### What is needed
Reproduce word for word the lines between those holding "Task: Click the Tool Palette Search field" and "1398x888 pixels.", inclusive, and nothing else from the data below.

Records from a dataset
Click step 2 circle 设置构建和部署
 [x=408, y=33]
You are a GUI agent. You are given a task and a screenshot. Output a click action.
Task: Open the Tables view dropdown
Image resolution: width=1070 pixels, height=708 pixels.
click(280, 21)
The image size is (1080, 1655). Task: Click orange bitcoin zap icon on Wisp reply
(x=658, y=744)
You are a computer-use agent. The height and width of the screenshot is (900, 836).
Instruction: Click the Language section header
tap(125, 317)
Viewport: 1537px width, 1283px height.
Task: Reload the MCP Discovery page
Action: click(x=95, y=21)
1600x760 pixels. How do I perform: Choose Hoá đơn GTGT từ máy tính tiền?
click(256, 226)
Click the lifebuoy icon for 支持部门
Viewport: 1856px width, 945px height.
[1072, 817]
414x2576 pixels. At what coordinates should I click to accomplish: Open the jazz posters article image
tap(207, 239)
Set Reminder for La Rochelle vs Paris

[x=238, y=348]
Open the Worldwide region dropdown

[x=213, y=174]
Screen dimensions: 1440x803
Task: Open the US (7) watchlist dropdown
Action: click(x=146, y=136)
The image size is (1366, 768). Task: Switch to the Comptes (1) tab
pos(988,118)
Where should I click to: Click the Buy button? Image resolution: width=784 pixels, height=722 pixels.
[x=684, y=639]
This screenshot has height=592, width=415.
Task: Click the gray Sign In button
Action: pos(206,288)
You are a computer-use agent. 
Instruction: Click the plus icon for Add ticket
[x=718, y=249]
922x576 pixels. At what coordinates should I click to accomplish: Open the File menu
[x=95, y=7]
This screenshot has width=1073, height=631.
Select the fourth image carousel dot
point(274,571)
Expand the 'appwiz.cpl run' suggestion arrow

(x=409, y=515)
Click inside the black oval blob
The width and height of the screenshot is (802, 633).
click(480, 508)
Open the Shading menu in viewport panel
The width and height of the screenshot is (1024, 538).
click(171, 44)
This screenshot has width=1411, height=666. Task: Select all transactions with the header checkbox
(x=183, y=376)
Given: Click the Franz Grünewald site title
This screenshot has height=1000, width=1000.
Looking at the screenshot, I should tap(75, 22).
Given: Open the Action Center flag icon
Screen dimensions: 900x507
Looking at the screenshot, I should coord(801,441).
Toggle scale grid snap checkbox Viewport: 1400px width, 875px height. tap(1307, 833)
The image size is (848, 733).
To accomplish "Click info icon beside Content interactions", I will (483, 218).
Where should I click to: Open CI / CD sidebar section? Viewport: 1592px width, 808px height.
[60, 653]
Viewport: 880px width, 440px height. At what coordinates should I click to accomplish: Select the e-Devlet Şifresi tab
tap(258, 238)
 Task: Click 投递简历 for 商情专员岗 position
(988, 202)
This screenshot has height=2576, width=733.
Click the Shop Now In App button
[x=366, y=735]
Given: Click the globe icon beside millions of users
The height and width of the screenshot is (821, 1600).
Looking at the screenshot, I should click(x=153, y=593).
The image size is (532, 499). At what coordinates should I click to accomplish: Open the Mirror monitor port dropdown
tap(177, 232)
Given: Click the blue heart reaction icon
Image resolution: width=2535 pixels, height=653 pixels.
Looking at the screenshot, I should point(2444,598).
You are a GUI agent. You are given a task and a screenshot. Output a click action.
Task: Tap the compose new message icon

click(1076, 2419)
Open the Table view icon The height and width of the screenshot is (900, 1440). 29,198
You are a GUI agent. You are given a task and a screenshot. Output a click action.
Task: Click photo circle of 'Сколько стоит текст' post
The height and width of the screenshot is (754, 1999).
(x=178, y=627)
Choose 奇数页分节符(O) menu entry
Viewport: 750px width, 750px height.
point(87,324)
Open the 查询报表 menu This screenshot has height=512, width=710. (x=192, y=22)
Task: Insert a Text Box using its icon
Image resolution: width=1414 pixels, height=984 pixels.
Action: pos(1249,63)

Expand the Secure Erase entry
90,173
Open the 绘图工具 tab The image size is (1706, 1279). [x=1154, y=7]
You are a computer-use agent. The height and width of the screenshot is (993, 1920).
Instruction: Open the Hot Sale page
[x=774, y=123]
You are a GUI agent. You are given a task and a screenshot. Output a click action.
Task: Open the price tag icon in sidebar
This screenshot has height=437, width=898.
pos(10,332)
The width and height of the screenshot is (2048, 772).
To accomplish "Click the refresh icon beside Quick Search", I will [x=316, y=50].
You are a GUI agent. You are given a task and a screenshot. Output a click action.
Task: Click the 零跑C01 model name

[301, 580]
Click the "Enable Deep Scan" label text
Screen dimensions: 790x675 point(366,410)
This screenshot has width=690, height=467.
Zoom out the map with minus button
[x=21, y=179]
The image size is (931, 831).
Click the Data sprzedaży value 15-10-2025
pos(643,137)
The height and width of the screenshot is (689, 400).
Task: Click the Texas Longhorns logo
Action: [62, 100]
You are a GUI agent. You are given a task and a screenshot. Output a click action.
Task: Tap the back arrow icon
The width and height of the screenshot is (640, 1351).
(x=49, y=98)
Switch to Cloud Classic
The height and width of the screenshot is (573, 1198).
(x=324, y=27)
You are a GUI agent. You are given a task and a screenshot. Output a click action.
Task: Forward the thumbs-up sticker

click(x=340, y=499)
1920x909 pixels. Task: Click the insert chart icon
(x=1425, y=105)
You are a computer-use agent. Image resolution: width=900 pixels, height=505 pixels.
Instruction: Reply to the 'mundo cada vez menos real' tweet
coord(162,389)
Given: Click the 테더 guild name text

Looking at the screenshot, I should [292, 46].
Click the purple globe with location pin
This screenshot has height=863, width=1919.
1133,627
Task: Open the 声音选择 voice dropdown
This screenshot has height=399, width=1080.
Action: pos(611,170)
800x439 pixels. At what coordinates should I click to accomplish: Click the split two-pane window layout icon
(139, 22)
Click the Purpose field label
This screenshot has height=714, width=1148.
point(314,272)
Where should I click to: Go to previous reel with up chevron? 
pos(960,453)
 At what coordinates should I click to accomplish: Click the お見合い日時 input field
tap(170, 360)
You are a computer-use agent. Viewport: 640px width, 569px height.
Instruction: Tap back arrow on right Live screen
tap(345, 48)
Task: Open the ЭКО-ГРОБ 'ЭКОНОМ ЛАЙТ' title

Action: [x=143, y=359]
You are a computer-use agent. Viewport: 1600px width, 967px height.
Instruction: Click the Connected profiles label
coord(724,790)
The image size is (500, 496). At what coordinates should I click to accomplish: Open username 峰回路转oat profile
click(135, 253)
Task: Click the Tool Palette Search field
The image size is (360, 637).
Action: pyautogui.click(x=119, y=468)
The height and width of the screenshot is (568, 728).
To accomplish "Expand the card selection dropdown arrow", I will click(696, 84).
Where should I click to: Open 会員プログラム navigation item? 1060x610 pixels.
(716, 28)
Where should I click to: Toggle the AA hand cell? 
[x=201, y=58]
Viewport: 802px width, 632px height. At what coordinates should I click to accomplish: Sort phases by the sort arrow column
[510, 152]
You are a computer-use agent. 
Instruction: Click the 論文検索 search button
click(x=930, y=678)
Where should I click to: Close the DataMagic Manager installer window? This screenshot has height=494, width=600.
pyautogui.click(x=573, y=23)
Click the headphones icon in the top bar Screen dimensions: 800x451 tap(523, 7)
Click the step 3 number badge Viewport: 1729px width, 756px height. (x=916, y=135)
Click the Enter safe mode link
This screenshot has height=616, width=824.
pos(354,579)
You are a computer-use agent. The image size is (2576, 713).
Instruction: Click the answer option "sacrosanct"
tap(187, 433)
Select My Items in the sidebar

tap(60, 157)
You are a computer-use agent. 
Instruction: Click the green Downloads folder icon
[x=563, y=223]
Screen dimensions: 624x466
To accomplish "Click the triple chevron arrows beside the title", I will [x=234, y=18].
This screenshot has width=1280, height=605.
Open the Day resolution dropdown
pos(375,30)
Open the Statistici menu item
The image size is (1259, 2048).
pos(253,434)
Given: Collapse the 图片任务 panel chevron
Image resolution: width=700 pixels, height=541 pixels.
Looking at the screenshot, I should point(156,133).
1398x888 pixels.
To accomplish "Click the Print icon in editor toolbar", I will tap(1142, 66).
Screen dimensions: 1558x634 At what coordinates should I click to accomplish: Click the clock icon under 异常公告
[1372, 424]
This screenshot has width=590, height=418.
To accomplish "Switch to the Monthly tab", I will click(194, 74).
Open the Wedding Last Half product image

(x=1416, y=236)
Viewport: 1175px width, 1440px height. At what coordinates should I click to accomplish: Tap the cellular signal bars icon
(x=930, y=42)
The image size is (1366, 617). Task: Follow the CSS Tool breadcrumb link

### Solved exercise
Task: Click the Tool Palette Search field
The image size is (360, 637).
Action: pyautogui.click(x=119, y=468)
The height and width of the screenshot is (568, 728).
To accomplish "Expand the card selection dropdown arrow", I will click(696, 84).
Where should I click to: Open 会員プログラム navigation item? 1060x610 pixels.
(716, 28)
Where should I click to: Toggle the AA hand cell? 
[x=201, y=58]
Viewport: 802px width, 632px height. At what coordinates should I click to accomplish: Sort phases by the sort arrow column
[510, 152]
You are a computer-use agent. 
Instruction: Click the 論文検索 search button
click(x=930, y=678)
Where should I click to: Close the DataMagic Manager installer window? This screenshot has height=494, width=600.
pyautogui.click(x=573, y=23)
Click the headphones icon in the top bar Screen dimensions: 800x451 tap(523, 7)
Click the step 3 number badge Viewport: 1729px width, 756px height. (x=916, y=135)
Click the Enter safe mode link
This screenshot has height=616, width=824.
pos(354,579)
You are a computer-use agent. The image size is (2576, 713).
Instruction: Click the answer option "sacrosanct"
tap(187, 433)
Select My Items in the sidebar

tap(60, 157)
You are a computer-use agent. 
Instruction: Click the green Downloads folder icon
[x=563, y=223]
Screen dimensions: 624x466
To accomplish "Click the triple chevron arrows beside the title", I will [x=234, y=18].
This screenshot has width=1280, height=605.
Open the Day resolution dropdown
pos(375,30)
Open the Statistici menu item
The image size is (1259, 2048).
pos(253,434)
Given: Collapse the 图片任务 panel chevron
Image resolution: width=700 pixels, height=541 pixels.
Looking at the screenshot, I should point(156,133).
1398x888 pixels.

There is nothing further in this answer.